Global Minds 2026

AI, work, and what changes next

A practical presentation for a mixed audience on what AI is, what is real, how work is changing, and what capable people should do now.

AI is moving from something people occasionally try into part of the operating environment for professional work, communities, and everyday life.

  • 30 minute talk + 10 to 15 minute Q&A
  • Speaker: Teddy Pejoski
  • Mixed audience, practical framing, no-hype delivery

Audience outcome

What people should leave with

Get a plain-language map of the AI landscape

Separate real capability from hype and product theater

Understand why jobs exposure is about task structure, not job titles

See how new knowledge work is becoming workflow design and supervision

Leave with practical tools and one next step to try this month

Talk map

The presentation flow

01 2 minutes

Why now

Why this matters now

This is not an entertainment story. It is a shift in work, business, and coordination.

02 5 minutes

The map

The AI map most people are missing

Most people see the chatbot window.
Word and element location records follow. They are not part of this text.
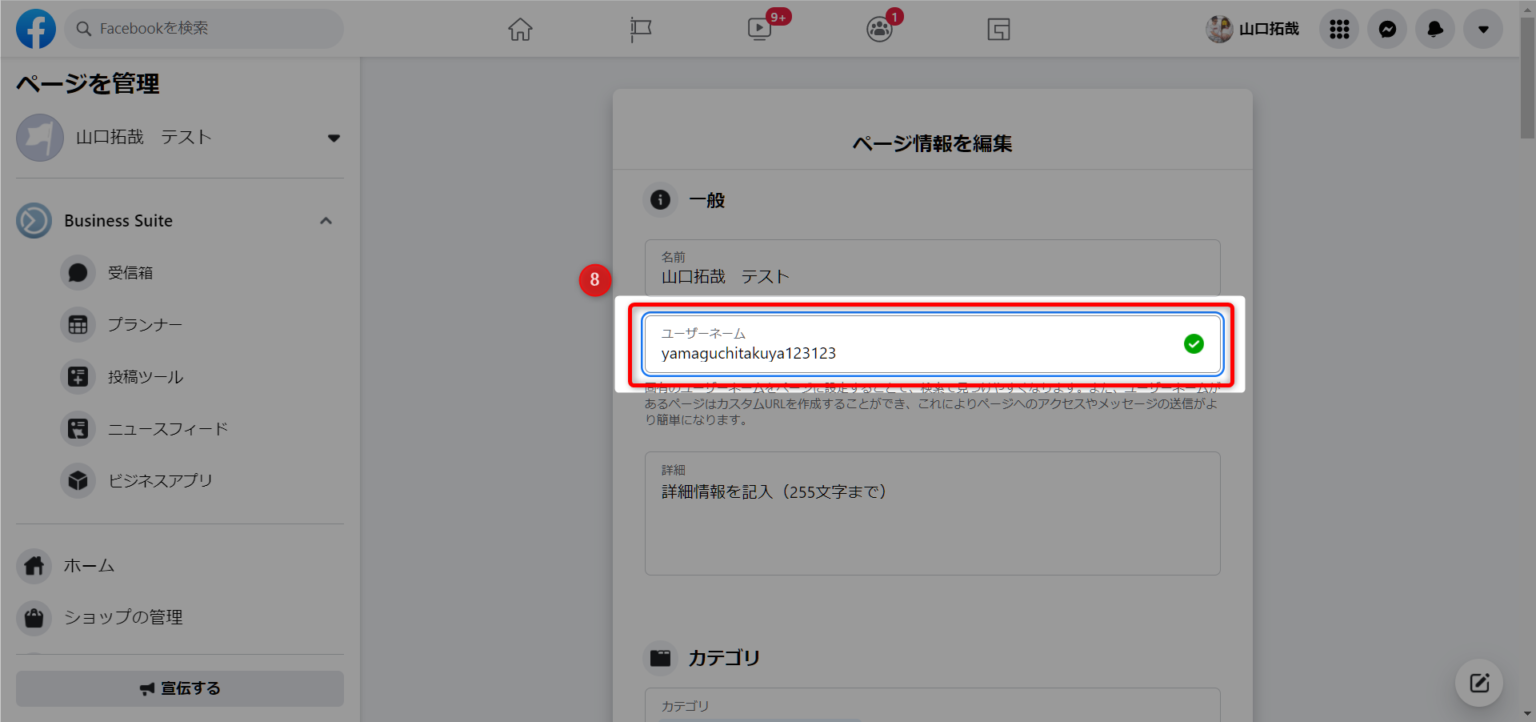The height and width of the screenshot is (722, 1536).
Task: Collapse the Business Suite section
Action: 326,221
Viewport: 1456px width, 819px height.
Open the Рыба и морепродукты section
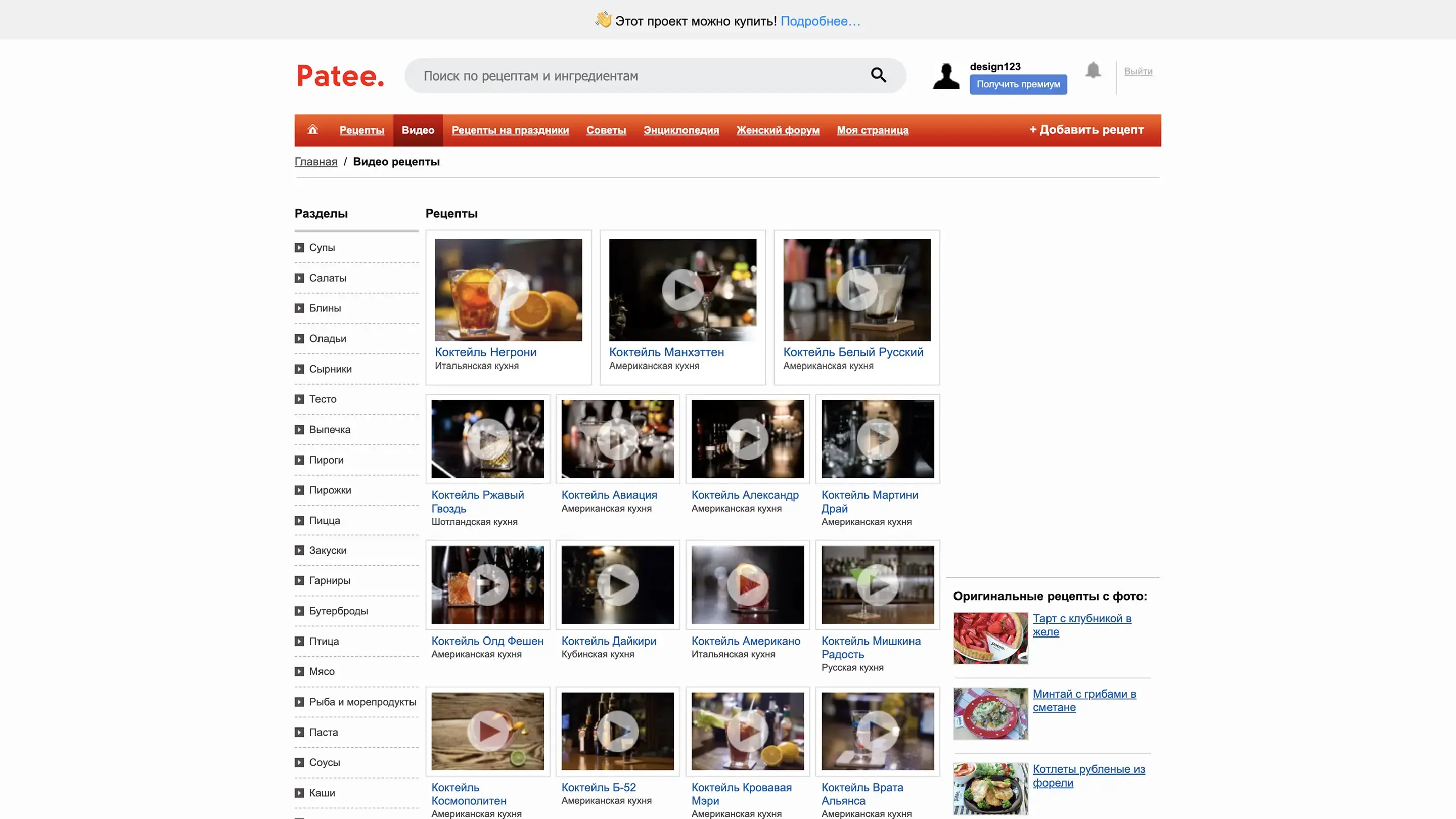[x=362, y=702]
The real landscape has layers.

03 5 minutes

Real vs hype

What is real and what is hype

AI is already useful, but reliability and product maturity are still uneven.

04 6 minutes

Jobs and work

How work is changing

The biggest near-term impact lands on digital, repeatable, information-heavy work.

05 5 minutes

Workflow era

The new knowledge work

More professional work is being translated into software, workflows, and systems.

06 4 minutes

Maturity ladder

From casual user to AI-native operator

The professional gap between AI avoiders and AI-native operators is becoming real.

07 5 minutes

Practical tools

What people can do today

The real value comes from improving one recurring workflow, not random prompting.

08 4 minutes

What comes next

What 2026 may look like

AI is moving from novelty feature toward background infrastructure.

Final stance

The future will not belong to the loudest people in the hype cycle. It will belong to the people and communities that learn how to work with these systems well.

Use AI regularly, not occasionally.
Pick one recurring task and improve it this month.
Learn to review outputs, not just generate them.
Build digital fluency even if you are not technical.
Stay adaptive and curious as the tools mature.